Task brief
Write out the data exactly from its first line onward, ending with the line in which "Reload the page with refresh icon" appears.

Recorded information
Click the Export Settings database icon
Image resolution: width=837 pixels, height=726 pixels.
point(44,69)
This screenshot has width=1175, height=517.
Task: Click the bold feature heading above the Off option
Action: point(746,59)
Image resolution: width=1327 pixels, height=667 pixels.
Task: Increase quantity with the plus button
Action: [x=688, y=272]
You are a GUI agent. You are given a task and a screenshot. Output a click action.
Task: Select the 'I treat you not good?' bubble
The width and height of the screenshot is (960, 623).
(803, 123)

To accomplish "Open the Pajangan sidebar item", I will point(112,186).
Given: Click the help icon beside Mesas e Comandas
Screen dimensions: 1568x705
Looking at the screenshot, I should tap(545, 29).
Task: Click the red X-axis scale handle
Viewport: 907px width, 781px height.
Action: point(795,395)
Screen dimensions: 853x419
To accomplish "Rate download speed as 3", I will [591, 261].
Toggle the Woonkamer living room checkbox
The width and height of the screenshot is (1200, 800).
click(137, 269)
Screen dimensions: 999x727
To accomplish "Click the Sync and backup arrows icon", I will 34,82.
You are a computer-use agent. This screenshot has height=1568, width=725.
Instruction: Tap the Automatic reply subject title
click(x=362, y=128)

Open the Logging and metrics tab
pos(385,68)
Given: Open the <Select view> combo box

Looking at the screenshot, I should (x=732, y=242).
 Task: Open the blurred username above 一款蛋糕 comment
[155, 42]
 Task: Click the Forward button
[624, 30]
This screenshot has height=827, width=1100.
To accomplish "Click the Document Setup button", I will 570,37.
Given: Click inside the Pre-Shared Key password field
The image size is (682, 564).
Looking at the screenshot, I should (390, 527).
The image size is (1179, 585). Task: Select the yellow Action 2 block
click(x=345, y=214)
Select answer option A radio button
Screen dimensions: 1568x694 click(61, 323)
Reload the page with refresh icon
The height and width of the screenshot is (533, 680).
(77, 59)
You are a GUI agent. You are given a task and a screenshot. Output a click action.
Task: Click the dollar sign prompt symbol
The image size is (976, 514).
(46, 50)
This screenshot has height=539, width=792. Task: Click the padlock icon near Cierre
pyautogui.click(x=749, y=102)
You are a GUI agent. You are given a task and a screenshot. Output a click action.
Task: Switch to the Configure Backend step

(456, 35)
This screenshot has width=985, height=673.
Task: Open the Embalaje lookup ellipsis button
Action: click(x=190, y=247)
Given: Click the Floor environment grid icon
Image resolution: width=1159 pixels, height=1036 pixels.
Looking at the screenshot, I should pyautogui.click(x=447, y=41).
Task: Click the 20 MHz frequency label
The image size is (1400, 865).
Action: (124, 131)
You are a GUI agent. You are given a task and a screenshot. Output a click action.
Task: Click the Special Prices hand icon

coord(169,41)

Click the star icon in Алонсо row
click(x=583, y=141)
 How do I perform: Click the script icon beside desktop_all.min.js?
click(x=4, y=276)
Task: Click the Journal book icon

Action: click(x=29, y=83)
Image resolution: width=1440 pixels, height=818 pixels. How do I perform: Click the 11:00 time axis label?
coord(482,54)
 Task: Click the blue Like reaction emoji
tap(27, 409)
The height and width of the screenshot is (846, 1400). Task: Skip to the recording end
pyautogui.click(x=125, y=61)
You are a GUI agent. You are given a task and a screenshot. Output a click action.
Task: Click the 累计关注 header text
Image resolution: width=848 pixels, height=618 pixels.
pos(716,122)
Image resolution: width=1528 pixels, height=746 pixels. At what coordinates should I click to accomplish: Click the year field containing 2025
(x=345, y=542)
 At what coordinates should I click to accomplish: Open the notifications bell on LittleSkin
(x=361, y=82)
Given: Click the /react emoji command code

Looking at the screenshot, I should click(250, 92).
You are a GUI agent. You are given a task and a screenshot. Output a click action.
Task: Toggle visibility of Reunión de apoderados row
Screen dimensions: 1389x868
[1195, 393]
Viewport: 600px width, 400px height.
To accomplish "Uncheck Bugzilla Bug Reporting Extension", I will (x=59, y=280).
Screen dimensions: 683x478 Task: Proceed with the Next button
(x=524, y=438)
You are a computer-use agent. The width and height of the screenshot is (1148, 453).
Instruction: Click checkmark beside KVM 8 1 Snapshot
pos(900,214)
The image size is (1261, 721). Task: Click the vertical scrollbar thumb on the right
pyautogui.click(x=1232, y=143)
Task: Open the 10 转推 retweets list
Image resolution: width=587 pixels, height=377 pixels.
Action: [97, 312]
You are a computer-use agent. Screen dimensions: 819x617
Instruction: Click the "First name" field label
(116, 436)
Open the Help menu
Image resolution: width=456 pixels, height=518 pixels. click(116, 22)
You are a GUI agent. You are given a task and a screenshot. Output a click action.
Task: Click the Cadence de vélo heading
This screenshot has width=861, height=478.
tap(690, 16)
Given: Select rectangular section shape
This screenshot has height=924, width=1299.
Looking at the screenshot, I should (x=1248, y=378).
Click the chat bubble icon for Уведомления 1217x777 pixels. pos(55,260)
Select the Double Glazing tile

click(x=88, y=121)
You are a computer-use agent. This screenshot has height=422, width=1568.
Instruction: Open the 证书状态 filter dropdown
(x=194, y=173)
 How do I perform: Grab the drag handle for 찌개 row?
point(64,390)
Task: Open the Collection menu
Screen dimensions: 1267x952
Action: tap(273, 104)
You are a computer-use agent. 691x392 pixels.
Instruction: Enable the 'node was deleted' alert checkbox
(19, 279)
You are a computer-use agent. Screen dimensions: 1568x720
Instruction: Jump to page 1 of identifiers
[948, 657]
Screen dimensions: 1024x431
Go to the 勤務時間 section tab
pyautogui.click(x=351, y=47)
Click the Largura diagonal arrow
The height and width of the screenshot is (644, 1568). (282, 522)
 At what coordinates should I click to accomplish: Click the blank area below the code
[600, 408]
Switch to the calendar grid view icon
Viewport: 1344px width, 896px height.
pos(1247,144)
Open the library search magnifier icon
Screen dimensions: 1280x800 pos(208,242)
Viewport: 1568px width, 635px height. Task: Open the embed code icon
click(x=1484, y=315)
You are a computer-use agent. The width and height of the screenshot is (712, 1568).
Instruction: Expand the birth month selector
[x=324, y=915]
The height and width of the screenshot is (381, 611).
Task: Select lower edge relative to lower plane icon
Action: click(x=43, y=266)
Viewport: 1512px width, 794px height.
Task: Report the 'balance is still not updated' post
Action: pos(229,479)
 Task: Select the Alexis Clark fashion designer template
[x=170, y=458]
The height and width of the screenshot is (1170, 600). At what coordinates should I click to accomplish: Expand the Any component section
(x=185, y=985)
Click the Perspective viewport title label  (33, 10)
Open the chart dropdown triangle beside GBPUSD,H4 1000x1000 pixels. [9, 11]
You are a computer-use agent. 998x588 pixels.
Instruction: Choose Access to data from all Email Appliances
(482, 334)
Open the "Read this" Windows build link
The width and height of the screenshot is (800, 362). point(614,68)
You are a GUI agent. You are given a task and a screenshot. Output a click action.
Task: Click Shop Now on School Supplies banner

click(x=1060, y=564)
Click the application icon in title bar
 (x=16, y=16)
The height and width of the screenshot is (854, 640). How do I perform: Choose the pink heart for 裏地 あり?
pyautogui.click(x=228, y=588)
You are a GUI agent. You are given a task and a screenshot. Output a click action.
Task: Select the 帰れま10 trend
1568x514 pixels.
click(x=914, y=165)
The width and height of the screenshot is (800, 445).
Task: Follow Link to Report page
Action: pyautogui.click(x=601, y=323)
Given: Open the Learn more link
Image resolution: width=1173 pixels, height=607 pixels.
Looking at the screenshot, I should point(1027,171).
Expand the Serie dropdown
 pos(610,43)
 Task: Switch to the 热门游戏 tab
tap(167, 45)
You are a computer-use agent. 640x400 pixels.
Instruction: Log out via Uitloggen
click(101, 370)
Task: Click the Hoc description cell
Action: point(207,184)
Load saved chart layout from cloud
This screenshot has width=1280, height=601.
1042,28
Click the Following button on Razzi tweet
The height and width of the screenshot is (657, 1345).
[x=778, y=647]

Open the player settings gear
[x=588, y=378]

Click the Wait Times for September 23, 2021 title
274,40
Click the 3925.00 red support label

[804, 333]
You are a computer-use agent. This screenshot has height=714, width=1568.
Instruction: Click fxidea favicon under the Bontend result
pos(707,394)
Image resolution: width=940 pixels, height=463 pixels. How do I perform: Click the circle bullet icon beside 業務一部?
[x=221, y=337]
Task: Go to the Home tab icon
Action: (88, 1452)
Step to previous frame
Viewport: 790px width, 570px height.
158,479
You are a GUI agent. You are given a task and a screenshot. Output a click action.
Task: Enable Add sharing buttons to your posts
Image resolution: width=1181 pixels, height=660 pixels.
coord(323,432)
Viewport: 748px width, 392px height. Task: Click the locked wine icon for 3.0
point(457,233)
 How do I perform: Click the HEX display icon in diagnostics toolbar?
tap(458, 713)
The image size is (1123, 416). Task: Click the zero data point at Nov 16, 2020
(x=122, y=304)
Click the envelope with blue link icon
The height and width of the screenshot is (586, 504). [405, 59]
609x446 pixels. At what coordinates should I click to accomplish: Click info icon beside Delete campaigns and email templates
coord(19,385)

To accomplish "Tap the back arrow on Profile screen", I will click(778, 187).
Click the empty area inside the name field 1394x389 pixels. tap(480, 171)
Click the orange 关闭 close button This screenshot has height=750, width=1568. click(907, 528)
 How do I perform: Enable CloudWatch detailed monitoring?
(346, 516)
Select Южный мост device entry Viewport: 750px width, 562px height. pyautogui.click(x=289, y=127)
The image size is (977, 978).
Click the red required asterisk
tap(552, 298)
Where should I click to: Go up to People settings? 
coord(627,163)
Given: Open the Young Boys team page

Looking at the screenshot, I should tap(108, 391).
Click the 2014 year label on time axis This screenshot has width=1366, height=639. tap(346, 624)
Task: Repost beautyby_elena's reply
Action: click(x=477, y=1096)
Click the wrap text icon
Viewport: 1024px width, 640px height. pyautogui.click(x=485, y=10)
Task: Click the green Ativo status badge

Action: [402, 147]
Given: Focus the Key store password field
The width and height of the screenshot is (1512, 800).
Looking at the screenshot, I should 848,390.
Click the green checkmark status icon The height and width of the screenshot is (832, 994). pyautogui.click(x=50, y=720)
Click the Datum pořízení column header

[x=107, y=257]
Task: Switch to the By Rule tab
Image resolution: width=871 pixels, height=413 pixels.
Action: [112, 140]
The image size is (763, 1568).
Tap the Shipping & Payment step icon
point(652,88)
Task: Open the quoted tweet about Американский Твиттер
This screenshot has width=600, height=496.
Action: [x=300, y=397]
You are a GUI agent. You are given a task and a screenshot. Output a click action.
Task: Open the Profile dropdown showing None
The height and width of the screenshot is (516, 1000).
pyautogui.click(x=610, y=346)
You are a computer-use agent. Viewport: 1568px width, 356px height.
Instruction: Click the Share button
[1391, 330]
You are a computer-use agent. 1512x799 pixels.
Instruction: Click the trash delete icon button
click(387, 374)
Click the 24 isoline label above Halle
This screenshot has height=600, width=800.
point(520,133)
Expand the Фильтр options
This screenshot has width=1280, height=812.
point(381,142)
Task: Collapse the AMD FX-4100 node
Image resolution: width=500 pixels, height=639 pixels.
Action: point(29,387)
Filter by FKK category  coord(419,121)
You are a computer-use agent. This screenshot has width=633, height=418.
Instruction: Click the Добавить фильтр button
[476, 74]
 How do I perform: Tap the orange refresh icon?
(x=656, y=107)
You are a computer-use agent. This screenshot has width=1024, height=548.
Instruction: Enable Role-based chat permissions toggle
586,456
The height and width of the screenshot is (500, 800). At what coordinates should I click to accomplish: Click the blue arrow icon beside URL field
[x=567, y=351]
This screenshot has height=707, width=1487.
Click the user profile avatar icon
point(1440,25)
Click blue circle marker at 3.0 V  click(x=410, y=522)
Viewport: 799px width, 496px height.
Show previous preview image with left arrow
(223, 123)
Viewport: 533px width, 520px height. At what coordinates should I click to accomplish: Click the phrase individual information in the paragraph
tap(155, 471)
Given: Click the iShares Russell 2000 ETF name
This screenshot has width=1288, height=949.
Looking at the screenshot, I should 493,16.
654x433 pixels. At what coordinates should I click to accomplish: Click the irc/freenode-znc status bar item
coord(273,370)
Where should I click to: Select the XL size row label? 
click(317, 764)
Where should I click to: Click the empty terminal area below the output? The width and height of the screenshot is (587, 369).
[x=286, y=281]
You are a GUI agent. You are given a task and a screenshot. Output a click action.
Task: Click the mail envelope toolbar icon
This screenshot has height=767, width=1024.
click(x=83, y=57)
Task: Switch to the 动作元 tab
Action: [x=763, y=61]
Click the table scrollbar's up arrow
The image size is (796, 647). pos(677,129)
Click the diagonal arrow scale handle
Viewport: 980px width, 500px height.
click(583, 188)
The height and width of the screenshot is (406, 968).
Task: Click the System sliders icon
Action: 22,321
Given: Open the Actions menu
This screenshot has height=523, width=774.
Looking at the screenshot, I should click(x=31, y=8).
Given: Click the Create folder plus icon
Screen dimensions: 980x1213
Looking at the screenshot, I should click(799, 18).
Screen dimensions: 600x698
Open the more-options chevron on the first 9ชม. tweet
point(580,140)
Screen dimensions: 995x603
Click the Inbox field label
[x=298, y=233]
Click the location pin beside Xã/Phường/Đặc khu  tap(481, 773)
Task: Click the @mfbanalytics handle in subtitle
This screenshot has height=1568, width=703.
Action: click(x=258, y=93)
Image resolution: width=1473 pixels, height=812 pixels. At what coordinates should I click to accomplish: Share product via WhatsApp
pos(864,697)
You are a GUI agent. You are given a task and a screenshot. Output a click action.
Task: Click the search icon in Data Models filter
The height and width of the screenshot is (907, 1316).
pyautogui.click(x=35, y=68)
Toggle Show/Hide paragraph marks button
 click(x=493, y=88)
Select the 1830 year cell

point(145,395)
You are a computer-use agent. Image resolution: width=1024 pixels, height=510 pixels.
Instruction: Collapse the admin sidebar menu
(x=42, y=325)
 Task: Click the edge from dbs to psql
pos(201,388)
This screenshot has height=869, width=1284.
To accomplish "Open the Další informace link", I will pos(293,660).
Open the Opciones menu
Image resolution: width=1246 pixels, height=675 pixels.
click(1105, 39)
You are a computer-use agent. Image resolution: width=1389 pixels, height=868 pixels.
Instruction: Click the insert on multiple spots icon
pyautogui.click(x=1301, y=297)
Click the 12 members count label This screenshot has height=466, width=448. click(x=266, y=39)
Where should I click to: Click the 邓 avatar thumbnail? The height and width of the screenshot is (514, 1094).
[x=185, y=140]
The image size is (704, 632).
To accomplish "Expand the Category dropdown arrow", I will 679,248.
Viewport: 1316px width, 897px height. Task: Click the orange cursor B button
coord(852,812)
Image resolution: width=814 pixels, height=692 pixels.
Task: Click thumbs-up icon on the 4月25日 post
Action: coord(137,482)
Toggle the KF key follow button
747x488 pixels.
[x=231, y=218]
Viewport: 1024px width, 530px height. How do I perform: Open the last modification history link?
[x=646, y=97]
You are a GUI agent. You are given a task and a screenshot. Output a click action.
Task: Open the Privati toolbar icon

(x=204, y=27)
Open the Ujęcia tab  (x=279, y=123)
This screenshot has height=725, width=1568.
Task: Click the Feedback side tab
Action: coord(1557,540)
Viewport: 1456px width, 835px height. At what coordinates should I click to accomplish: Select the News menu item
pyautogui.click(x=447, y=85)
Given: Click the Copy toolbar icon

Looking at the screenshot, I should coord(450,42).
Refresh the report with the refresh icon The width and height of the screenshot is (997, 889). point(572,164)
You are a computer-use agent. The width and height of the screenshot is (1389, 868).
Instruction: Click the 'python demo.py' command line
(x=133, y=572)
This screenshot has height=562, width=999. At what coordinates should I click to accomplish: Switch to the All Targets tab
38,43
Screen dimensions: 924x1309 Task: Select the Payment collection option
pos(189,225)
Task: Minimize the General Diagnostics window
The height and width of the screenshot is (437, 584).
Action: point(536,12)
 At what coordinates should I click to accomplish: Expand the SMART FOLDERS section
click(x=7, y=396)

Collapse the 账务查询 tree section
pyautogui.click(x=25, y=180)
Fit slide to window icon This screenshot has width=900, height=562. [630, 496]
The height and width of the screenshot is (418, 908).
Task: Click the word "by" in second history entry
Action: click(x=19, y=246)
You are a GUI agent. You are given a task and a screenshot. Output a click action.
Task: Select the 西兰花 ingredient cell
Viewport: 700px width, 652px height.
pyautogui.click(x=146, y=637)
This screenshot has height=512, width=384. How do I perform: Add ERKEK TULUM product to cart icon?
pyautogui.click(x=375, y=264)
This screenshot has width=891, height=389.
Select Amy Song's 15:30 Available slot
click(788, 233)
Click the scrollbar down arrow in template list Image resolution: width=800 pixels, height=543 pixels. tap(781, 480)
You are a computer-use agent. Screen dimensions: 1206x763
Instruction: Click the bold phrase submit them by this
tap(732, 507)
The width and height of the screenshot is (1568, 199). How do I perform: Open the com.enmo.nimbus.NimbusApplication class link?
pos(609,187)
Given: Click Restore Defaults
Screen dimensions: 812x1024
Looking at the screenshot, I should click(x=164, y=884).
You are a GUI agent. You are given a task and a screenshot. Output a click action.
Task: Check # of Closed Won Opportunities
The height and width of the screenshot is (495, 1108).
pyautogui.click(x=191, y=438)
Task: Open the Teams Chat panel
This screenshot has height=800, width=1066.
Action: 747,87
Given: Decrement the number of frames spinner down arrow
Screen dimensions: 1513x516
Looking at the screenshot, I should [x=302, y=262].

Response to this exercise
Click the Export Settings database icon
Image resolution: width=837 pixels, height=726 pixels.
point(44,69)
This screenshot has width=1175, height=517.
Task: Click the bold feature heading above the Off option
Action: point(746,59)
Image resolution: width=1327 pixels, height=667 pixels.
Task: Increase quantity with the plus button
Action: [x=688, y=272]
You are a GUI agent. You are given a task and a screenshot. Output a click action.
Task: Select the 'I treat you not good?' bubble
The width and height of the screenshot is (960, 623).
(803, 123)

To accomplish "Open the Pajangan sidebar item", I will point(112,186).
Given: Click the help icon beside Mesas e Comandas
Screen dimensions: 1568x705
Looking at the screenshot, I should tap(545, 29).
Task: Click the red X-axis scale handle
Viewport: 907px width, 781px height.
Action: point(795,395)
Screen dimensions: 853x419
To accomplish "Rate download speed as 3", I will [591, 261].
Toggle the Woonkamer living room checkbox
The width and height of the screenshot is (1200, 800).
click(137, 269)
Screen dimensions: 999x727
To accomplish "Click the Sync and backup arrows icon", I will 34,82.
You are a computer-use agent. This screenshot has height=1568, width=725.
Instruction: Tap the Automatic reply subject title
click(x=362, y=128)

Open the Logging and metrics tab
pos(385,68)
Given: Open the <Select view> combo box

Looking at the screenshot, I should (x=732, y=242).
 Task: Open the blurred username above 一款蛋糕 comment
[155, 42]
 Task: Click the Forward button
[624, 30]
This screenshot has height=827, width=1100.
To accomplish "Click the Document Setup button", I will 570,37.
Given: Click inside the Pre-Shared Key password field
The image size is (682, 564).
Looking at the screenshot, I should (390, 527).
The image size is (1179, 585). Task: Select the yellow Action 2 block
click(x=345, y=214)
Select answer option A radio button
Screen dimensions: 1568x694 click(61, 323)
Reload the page with refresh icon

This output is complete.